■ Gegebene Anweisung a
Wiederhole bitte aus dem Textabschnitt unten wortgetreu die Stelle, die bei den Worten „VG Meeresgott“ beginnt und nach „sind die Framebuffer/Bildschirm-Pixel.“ endet.

------ Textabschnitt

Sagt bitte Bescheid, wenn Ihr noch mehr Infos braucht. 
Danke im voraus für eure Antworten!

VG Meeresgott


----------



## httpdigest (13. Sep 2018)

Der Effekt, den du da siehst, entsteht durch sogenanntes "Aliasing".
Bei Texturen passiert es immer dann, wenn der Footprint der Textur in einem Bildschirmpixel größer ist als ein Texel. Der Begriff Aliasing kommt ursprünglich aus der Signalverarbeitung und hat dort ziemlich dieselbe Bedeutung und denselben Effekt. Wenn wir uns ein kontinuierliches Signal vorstellen, etwa eine Sinuswelle, und dieses Signal "samplen", also an Punkten mit gleichen Abständen abgreifen, dann kann ab einem bestimmten Intervallgröße (der sogenannten Nyquist-Frequenz) das ursprüngliche Signal nicht mehr wiederhergestellt werden und es entsteht ein "Alias" des Signals. Das ist dasselbe wie man auch beim Textur-Sampling erlebt. Hier ist das Signal die eigentliche Textur und die Sampling-Punkte sind die Framebuffer/Bildschirm-Pixel.

------------
------ Daten dieser Übung

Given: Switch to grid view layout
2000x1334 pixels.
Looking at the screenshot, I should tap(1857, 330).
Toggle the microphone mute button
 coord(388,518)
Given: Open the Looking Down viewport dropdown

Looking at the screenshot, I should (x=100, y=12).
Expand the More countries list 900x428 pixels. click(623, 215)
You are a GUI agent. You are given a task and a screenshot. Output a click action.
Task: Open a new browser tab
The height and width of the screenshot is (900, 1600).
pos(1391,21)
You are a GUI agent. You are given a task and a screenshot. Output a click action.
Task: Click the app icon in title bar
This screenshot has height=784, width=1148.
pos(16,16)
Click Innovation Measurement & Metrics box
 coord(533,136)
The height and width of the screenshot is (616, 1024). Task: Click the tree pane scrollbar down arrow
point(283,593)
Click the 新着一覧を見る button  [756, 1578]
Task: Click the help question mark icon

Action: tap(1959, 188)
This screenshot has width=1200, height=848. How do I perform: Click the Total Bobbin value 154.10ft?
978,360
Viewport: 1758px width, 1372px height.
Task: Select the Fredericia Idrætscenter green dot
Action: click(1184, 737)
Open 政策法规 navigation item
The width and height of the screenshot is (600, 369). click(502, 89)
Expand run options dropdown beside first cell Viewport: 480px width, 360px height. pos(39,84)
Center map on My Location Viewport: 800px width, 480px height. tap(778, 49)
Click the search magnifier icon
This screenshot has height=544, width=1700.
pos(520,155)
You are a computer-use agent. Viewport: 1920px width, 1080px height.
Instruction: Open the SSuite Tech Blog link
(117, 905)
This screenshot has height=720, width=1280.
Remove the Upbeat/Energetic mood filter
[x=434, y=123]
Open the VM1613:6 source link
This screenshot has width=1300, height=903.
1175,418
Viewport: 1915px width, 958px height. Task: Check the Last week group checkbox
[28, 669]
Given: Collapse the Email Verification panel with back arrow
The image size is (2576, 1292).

------------

■ Gegebene Anweisung b
Gib aus den Datensätzen oben die Zeilen vom Anfang bis einschließlich der Zeile mit „coord(388,518)“ wortgetreu wieder.

■ Vollständige Lösung a
VG Meeresgott


----------



## httpdigest (13. Sep 2018)

Der Effekt, den du da siehst, entsteht durch sogenanntes "Aliasing".
Bei Texturen passiert es immer dann, wenn der Footprint der Textur in einem Bildschirmpixel größer ist als ein Texel. Der Begriff Aliasing kommt ursprünglich aus der Signalverarbeitung und hat dort ziemlich dieselbe Bedeutung und denselben Effekt. Wenn wir uns ein kontinuierliches Signal vorstellen, etwa eine Sinuswelle, und dieses Signal "samplen", also an Punkten mit gleichen Abständen abgreifen, dann kann ab einem bestimmten Intervallgröße (der sogenannten Nyquist-Frequenz) das ursprüngliche Signal nicht mehr wiederhergestellt werden und es entsteht ein "Alias" des Signals. Das ist dasselbe wie man auch beim Textur-Sampling erlebt. Hier ist das Signal die eigentliche Textur und die Sampling-Punkte sind die Framebuffer/Bildschirm-Pixel.

■ Vollständige Lösung b
Given: Switch to grid view layout
2000x1334 pixels.
Looking at the screenshot, I should tap(1857, 330).
Toggle the microphone mute button
 coord(388,518)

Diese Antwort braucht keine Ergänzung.